Catalase-peroxidases (KatG) produced by Burkholderia pseudomallei, Escherichia coli, and Mycobacterium tuberculosis catalyze the oxidation of NADH to form NAD⁺ and either H₂O₂ or superoxide radical depending on pH. The NADH oxidase reaction requires molecular oxygen, does not require hydrogen peroxide, is not inhibited by superoxide dismutase or catalase, and has a pH optimum of 8.75, clearly differentiating it from the peroxidase and catalase reactions with pH optima of 5.5 and 6.5, respectively, and from the NADH peroxidase-oxidase reaction of horseradish peroxidase. B. pseudomallei KatG has a relatively high affinity for NADH (K_m = 12 µM), but the oxidase reaction is slow (k_cat = 0.54 min^-1) compared with the peroxidase and catalase reactions. The catalase-peroxidases also catalyze the hydrazinolysis of isonicotinic acid hydrazide (INH) in an oxygen- and H₂O₂-independent reaction, and KatG-dependent radical generation from a mixture of NADH and INH is two to three times faster than the combined rates of separate reactions with NADH and INH alone. The major products from the coupled reaction, identified by high pressure liquid chromatography fractionation and mass spectrometry, are NAD⁺ and isonicotinoyl-NAD, the activated form of isoniazid that inhibits mycolic acid synthesis in M. tuberculosis. Isonicotinoyl-NAD synthesis from a mixture of NAD⁺ and INH is KatG-dependent and is activated by manganese ion. M. tuberculosis KatG catalyzes isonicotinoyl-NAD formation from NAD⁺ and INH more efficiently than B. pseudomallei KatG.

	INTRODUCTION

TOP ABSTRACT INTRODUCTION EXPERIMENTAL PROCEDURES RESULTS DISCUSSION REFERENCES

 
Isonicotinic acid hydrazide (isoniazid or INH)¹ is a widely used pro-drug effective against Mycobacterium tuberculosis (Ref. 1 and other reviews therein). Formation of isonicotinoyl-NAD, the active form of the drug, involves removal of hydrazine from INH by KatG (2) and ligation of the isonicotinoyl group with NAD⁺ (3). Isonicotinoyl-NAD interferes with the synthesis of mycolic acid and therefore cell wall synthesis by binding to InhA, an enoyl-acyl carrier protein reductase (4), and possibly to KasA, a -ketoacyl acyl carrier protein synthase (5), blocking their NADH-binding sites. The central role of KatG in INH activation is evident in the significant fraction of INH-resistant cases of tuberculosis attributable to mutations in katG and in biochemical studies that have demonstrated a direct role for KatG in the generation of various isonicotinoyl derivatives (6). Much of the literature related to the activation of INH by KatG has focused on the fate of INH and possible intermediates involved in the process (6–8). With NAD⁺ included in the mix, the generation of the isonicotinoyl-NAD adduct was observed both with and without KatG present (7–9), leading to the suggestions that the role of KatG is limited to the hydrazinolysis of INH and that the subsequent reaction of the isonicotinoyl radical with NAD⁺ is a nonenzymatic event involving a homolytic aromatic substitution (7, 10). Reactive oxygen species have been implicated in INH activation both in vivo (11, 12) and in vitro (6), and an elevated level of superoxide (13) was identified as a possible reason for the high sensitivity of M. tuberculosis to INH (1). However, the absence of H₂O₂ involvement in INH activation implies that a reaction different from either the peroxidase or the catalase reactions is involved, and some reports have suggested that the active participation of KatG in INH activation involves more than just hydrazinolysis (9).

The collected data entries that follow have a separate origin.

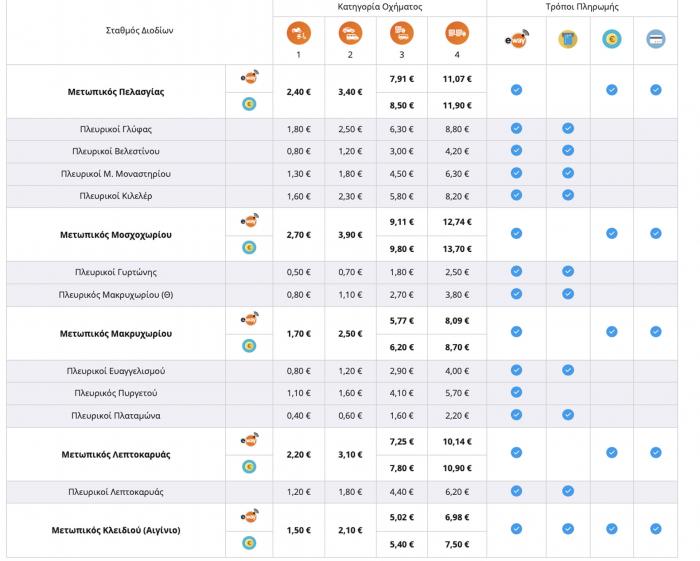Image resolution: width=700 pixels, height=561 pixels.
Task: Click the yellow card-reader payment icon in header
Action: click(568, 39)
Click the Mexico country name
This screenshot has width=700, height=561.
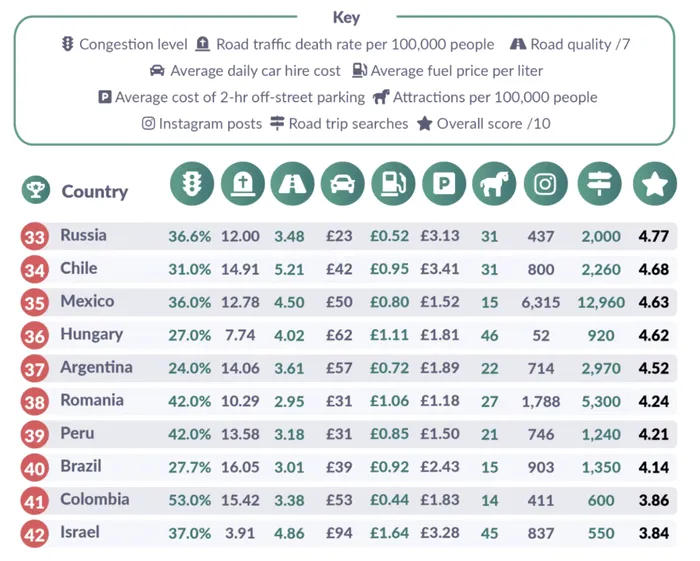point(87,301)
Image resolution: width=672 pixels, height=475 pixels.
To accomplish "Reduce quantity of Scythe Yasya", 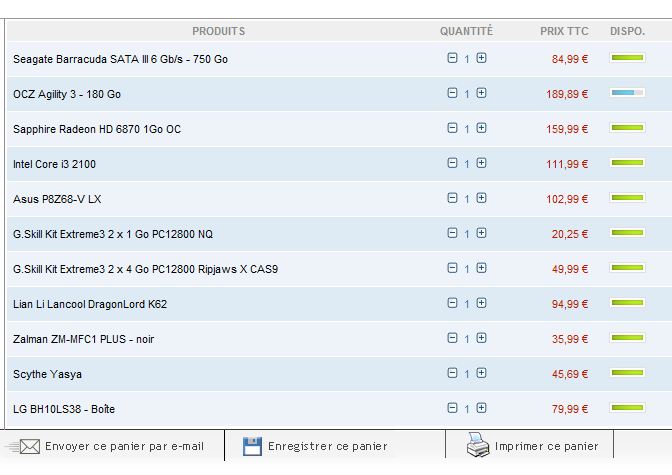I will point(452,373).
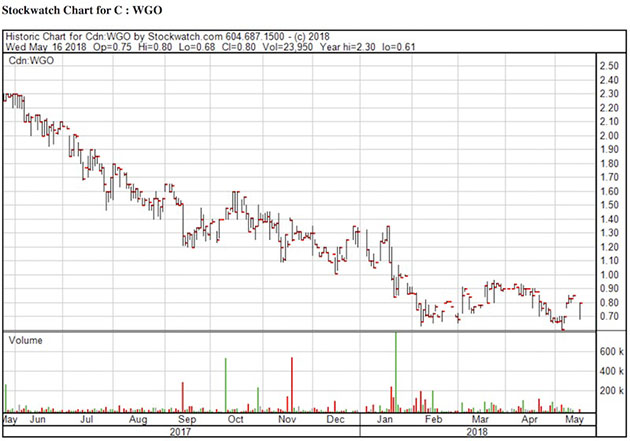The height and width of the screenshot is (441, 630).
Task: Click the 2017 year label below axis
Action: click(181, 432)
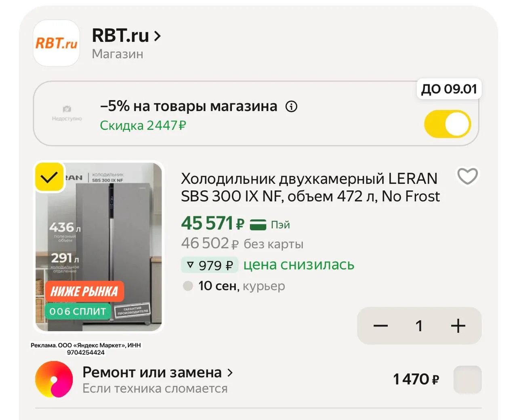This screenshot has width=517, height=420.
Task: Click the info icon next to store discount
Action: coord(291,107)
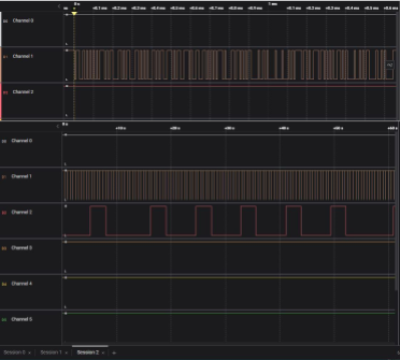400x360 pixels.
Task: Select the Channel 2 label in lower panel
Action: coord(22,212)
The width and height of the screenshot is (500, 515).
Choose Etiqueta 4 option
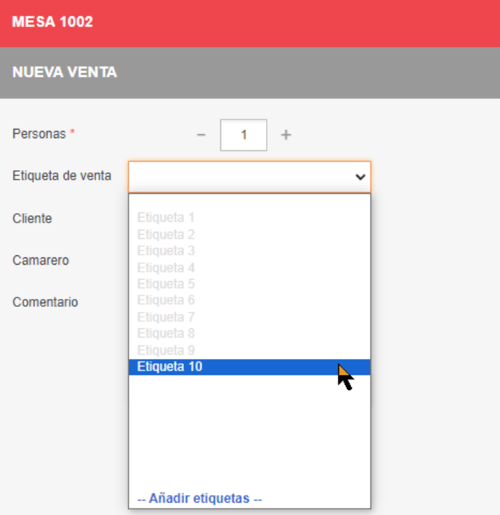pyautogui.click(x=249, y=267)
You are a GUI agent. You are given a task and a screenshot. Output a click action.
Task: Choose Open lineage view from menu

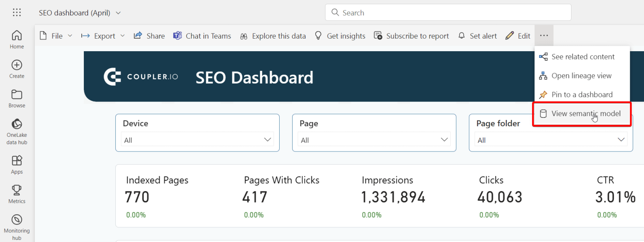point(581,76)
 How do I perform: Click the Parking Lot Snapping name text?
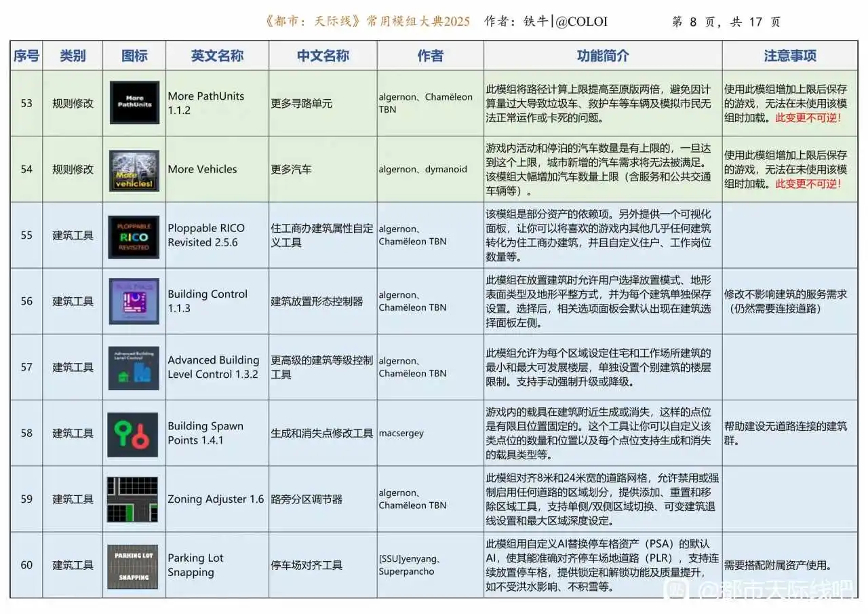coord(195,565)

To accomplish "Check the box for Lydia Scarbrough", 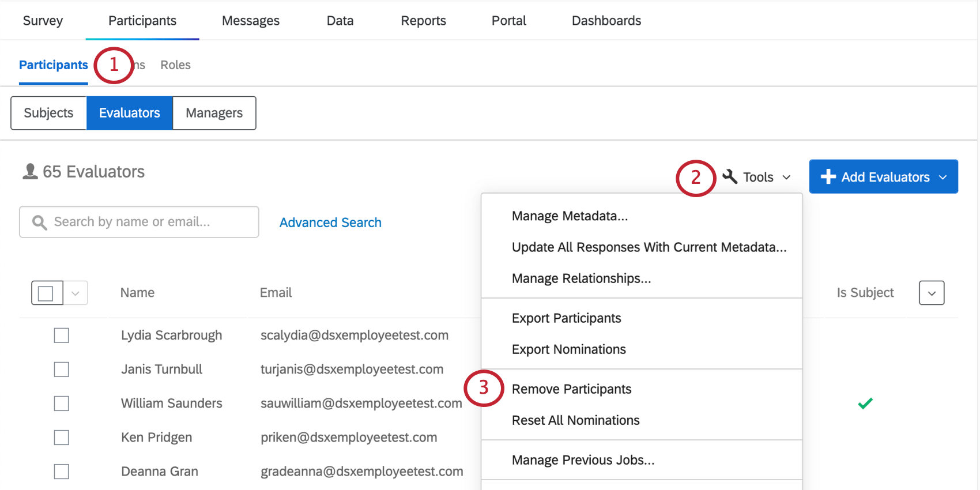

NADH oxidases are widely distributed in nature, being found in species ranging from bacteria (14, 15) and archaebacteria (16) to mammals (17). The enzyme can be both soluble and membrane-bound, and although NADH is the common electron donor, water, hydrogen peroxide, or superoxide may be formed as products depending on the enzyme. The physiological role of NADH oxidases in many instances is unknown, but the reaction has been described as a detoxifier of oxygen in nitrogen fixing organisms and archaebacteria (16) and as a possible sensor of oxygen levels in the regulation of muscle contractility (17). A variation of the NADH oxidase reaction, a "peroxidase-oxidase" reaction has been well characterized in horseradish peroxidase (HRP) to require a catalytic amount of H₂O₂ that is alternately used and regenerated during the reaction of NAD radicals with molecular oxygen (Refs. 18–20 and reviewed in Ref. 21). Plant peroxidases, including HRP, have about 20% sequence similarity and remarkable structural similarity to the N-terminal domain of KatG proteins, particularly in the vicinity of the heme active site, raising the possibility that KatG proteins may also exhibit an NADH peroxidase-oxidase activity. Indeed, there are reports of NADH being oxidized to NAD⁺ by KatG in both peroxidase (22) and an oxidase-like (7) reactions, but the reaction of KatG with NADH has not been characterized. Given the potential importance of any reaction involving NADH in isonicotinoyl-NAD formation, this report investigates the interactions of KatG with NADH, demonstrating an oxygen-dependent NADH oxidase activity and a direct role for KatG in the formation of isonicotinoyl-NAD.

	EXPERIMENTAL PROCEDURES

TOP ABSTRACT INTRODUCTION EXPERIMENTAL PROCEDURES RESULTS DISCUSSION REFERENCES

 
Strains and Plasmids—The plasmids pAH1 (23), pBpKatG (24), and pBT22 (25) were used as the source of catalase-peroxidases from M. tuberculosis, Burkholderia pseudomallei, and Escherichia coli, respectively. All of the plasmids were transformed into the catalase-deficient E. coli strain UM262 (pro leu rpsL hsdM hsdR endI lacY katE1 katG17::Tn10 recA) (26) and grown in Luria broth containing 10 g/liter tryptone, 5 g/liter yeast extract, and 5 g/liter NaCl for expression of the catalase-peroxidases. Subsequent purification of the enzymes was essentially as described (24).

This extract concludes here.